Document excerpt:
Borscht With Rustic Rye and Walnut Studded Dumplings

Ingredients

Soup

  • 2 Tbsp olive oil
  • 2 cloves garlic, peeled and crushed
  • 1 onion, chopped fine
  • 1 tsp fennel seeds
  • salt and freshly ground black pepper
  • 4 cups beef (or veggie) stock
  • 1 ½ lbs beets (~ 4 large), peeled and cut into 1" pieces
  • 1 ½ tsp lemon juice
  • ½ cup sour cream
  • dill leaves, chopped fine

Dumplings

  • 3 slices German rye bread, lightly toasted and roughly blitzed (there are also a lot of gluten-free rye breads available)
  • zest from one lemon
  • dill, finely chopped
  • tarragon leaves, finely chopped
  • cup walnut halves, toasted and roughly chopped
  • 1 tsp caraway seeds, lightly toasted and crushed
  • 2 eggs, beaten

Instructions

Prep the Meatballs

  • In a medium bowl, add all of the dumpling ingredients, along with a good grind of pepper. Mix to combine
  • Form into 12 dumplings weighing about 30 g each, squeezing very firmly as you shape them (it's really important to compress the dumplings, or they won't stay together during cooking)

Dataset excerpt:

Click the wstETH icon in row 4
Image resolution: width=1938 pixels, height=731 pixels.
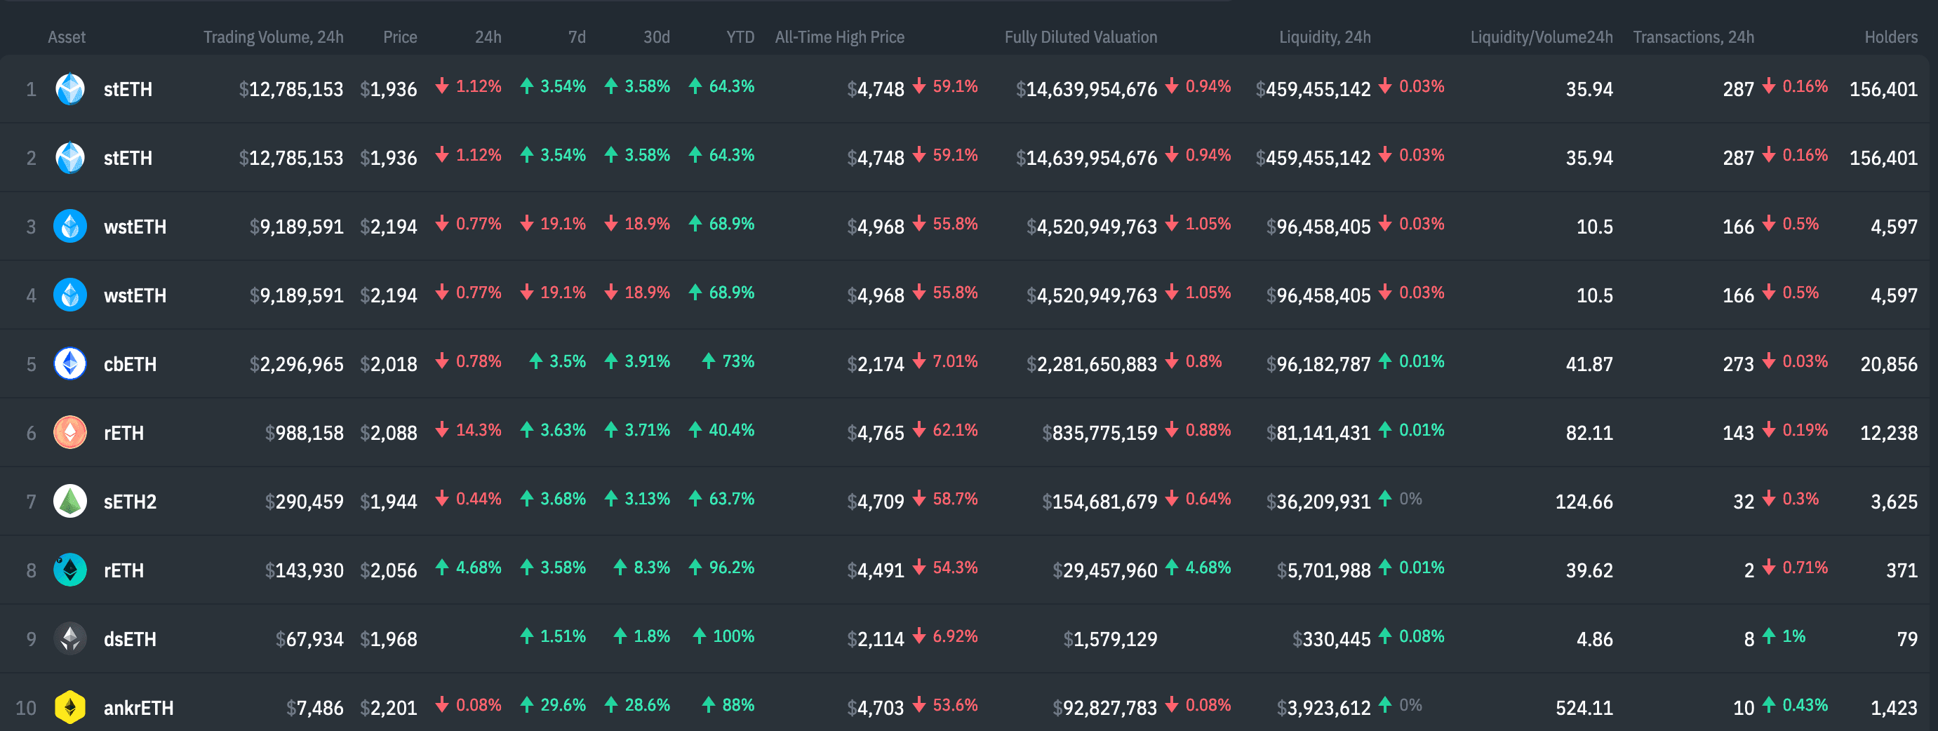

Work instructions: In the borscht recipe, how many dumplings should the mixture be formed into, and about how much should each one weigh?

Task response: Twelve dumplings, each weighing about 30 g.